Ken Natton said:
I’m not entirely sure what the point you are making to me is, nismaratwork. But I suppose it does nicely bring us back, not just to the subject of this thread, but to the specific case to which it referred. Believe me, I quite understand the feelings about this case that probably underpinned Evo’s decision to start the thread. To me, the key feature of this case is not so much the certainty of guilt, but that these individuals were so far beyond the bounds of acceptable behaviour. I do not really know a great deal about each of the individuals involved but it seems that there were differing levels of involvement in all that occurred. Some of the individuals involved, such as the one identified as the ring leader, were probably already unreformable. Other individuals might have been reformable before these events, but having participated in them, crossed a line from which they cannot be brought back. Either way, I accept that the law abiding majority must be protected from these individuals. I would not want anyone dear to me to be at risk from them any more than anyone else would.

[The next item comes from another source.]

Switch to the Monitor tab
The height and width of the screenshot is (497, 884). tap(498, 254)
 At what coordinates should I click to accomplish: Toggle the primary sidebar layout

So it is clear that they do have to be removed from ordinary society. There comes then the question of lifelong incarceration or capital punishment. I understand the argument that suggests that the former might actually be crueller than the latter. Can I conceive of a situation where capital punishment could be carried out without detriment to the credibility of the criminal justice system’s claim to dispassion? I’m not sure. I am more strongly sure that the use of capital punishment as expression of broader public opinion in line with the kind of thing expressed on this thread by DanP would be highly unlikely to produce a safer society.
I think DanP represents a broad swath of US view of retribution as an element of incarceration. We've been decades into sherrifs, DA's, and other politicians running a "tough on crime
tough on criminals " platform. The notion of rehabilitation has been lost in the static of what is a crime that is NOT the most common: murder.
I understand why DanP feels the way he does, although personally I disagree for practical reasons, in the current state of US justice there ARE people too dangerous to be alive, even in a prison like Pelican Bay. If a gang leader can order deaths from a prison cell, that person needs a new level of incarceration, or needs to be killed. It's true that if the system were reworked from the ground up this would be a rare thing, but the system we have shows no signs of positive change.
As a country, we seem to be hell-bent on conflating the notion of accountability with retributive punishment. The whole point, in my view, of prison is twofold:
First, you curtail the freedoms of the prisoner, which in and of itself is a punishment, and while doing so you rehabilitate them.
Second, in those cases where you have a serial rapist, killer, or other recidivist criminal (where drugs are NOT the root cause), you protect society by sequestering them from the general population.
Now, you just have the "Nancy Grace" view that prison is just a place to throw the "bad seeds" until they magically change of their own accord, or just eat their punishment. What a shock that a small-time thief learns to be tougher when tossed in a cage with killers and armed robbers in the mix...
Here's where apeiron's points are most salient, but in the context of a healthy and functional system of public mental health, and drug treatment. Instead, we've gutted the former and declared war on the latter. You have someone like DanP who isn't a fool, and from what I can see isn't cruel either, but he resents even the clothing we pay for a criminal in a prison. Without a model to show him that this can be something other than a burden, should you or I be surprised when he sticks by his guns? After all, in the current system people are likely to do a lot of what he says they will, and keeping them in prison IS a waste of money in the absence of rehabilitation.
I don't know how we step out of this closed circuit and remove the passion from the discussion...
DanP: If someone commits an armed robbery, and kills someone in the process, they aren't necessarily (or even likely to be) a lost cause. Shouldn't we distinguish between sociopaths, and people who can be treated and rehabilitated? If someone takes a life, is it better to simply take their life, or work to make them someone who will spend the rest of their life trying to pay their debt to society?